As well as all of the above, you’re also gonna have to consider the visual optimisation of your site. For example, if your audience are more likely to be reading your content on a tablet or phone, you should make sure your site is mobile friendly or consider AMP. Also think about the visual content you put out, as this is more likely than text to be affected and skewed when being viewed on different devices.
You may think that once you’ve created and published your content, your work with optimising is done. Well, not so fast. Sharing the content you produce also has myriad opportunities for optimisation. Here’s a few of the main ones:
- Size and composition – It’s an easy thing to forget, but when you share content through different platforms, you should optimise it for each. This will consist of pairing down articles into delicious soundbites for Twitter and Facebook, editing images to the right dimensions for each social channel, and selecting those all important hashtags so that what you’re sharing ends up in the right places.
- Keyword planning – Wherever you share your content, you should carefully plan the keywords you use in its title and meta tags to maximise its search potential. Remember, these may well be different for different sharing platforms.
- Digital days – If you haven’t already got a rough idea of your audience’s digital day, you should. This will tell you when they are most likely to be engaging with your content, most receptive to it, and where they’ll look for it. Share it accordingly.
- Share planning – Creating an editorial calendar can often be a great way to stay on top of when, how and where you need to share your content. We’ve previously talked about some of the best tools to help you with this here.

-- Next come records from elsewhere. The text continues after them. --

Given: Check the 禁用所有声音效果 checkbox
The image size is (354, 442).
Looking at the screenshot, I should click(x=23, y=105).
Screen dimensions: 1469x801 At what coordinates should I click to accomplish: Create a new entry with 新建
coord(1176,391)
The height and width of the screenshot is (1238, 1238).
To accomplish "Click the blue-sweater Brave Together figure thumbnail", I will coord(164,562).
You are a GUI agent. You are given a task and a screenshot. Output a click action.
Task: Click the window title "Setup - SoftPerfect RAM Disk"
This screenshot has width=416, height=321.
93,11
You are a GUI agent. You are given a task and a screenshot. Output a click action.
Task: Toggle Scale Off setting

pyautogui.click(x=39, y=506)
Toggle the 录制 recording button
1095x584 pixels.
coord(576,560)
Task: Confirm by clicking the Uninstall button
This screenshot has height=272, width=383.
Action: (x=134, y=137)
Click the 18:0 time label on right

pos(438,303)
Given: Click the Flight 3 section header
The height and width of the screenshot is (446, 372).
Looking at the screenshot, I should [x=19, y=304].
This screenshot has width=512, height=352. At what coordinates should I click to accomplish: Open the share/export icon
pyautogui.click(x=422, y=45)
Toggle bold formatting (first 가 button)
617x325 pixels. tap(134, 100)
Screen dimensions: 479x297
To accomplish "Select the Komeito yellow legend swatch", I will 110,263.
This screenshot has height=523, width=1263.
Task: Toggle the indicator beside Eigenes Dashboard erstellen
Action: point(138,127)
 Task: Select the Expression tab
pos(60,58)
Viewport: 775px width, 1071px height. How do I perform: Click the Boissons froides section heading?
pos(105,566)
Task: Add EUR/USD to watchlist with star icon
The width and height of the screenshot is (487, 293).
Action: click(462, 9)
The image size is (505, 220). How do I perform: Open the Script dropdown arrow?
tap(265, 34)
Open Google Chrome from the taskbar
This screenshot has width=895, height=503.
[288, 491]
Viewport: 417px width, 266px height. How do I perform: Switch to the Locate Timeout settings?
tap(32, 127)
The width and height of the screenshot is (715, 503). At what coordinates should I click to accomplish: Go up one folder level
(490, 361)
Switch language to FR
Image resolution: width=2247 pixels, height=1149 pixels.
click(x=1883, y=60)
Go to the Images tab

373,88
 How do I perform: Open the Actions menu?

- Consider bounce – Of course, the reason for sharing content is to grow your audience, but if people are bouncing as soon as they find it, you might need to reconsider how you’re selling it. Google Analytics offers bounce reports, and they’re pretty handy things to have.
Increasing awareness and reach of your content is another major objective of optimising it. The easier your content is to find, the further its potential reach, which is important to remember with regards the content itself, and sharing it.
When it comes to rep build, SEO is often associated with paid ‘link-building’. Link-building exists because having numerous sites linking to yours increases your visibility in Google, and in turn, your searchability. Think of paid link-building as the Del Boy of digital marketing – dodgy, shady, and unlikely to succeed. All too often, people are tempted into paying companies to bulk-buy links that are of poor quality and potentially SEO-dangerous. The best way to link-build? The most virtuous and wholesome way of course – organically.
So why is optimisation so important?
Hopefully you’ll have at least an idea by now as to why optimising your content is so vital, but to draw things to a conclusion, let’s recap in a little more detail.
1. Your current audience
Because you wouldn’t be where you are without them, ensuring that your content is optimised for your current audience keeps them coming back for more, allows them to easily find it, and makes it more engaging for them.
2. Your future audience
Optimised content is easier to find, more relevant, more shareable and more searchable, therefore having a massively increased chance of attracting a wider audience that are interested in and engaged with you as an influencer.
3. Your longevity
Simply put, the more you stay on top of optimising content, the longer you’ll be relevant.
4. Your brand collab opportunities
All of the above combine to strengthen your influence, make it more impervious to Google’s whimsical fluctuations, and continue its relevance. Guess what? Brands are into that.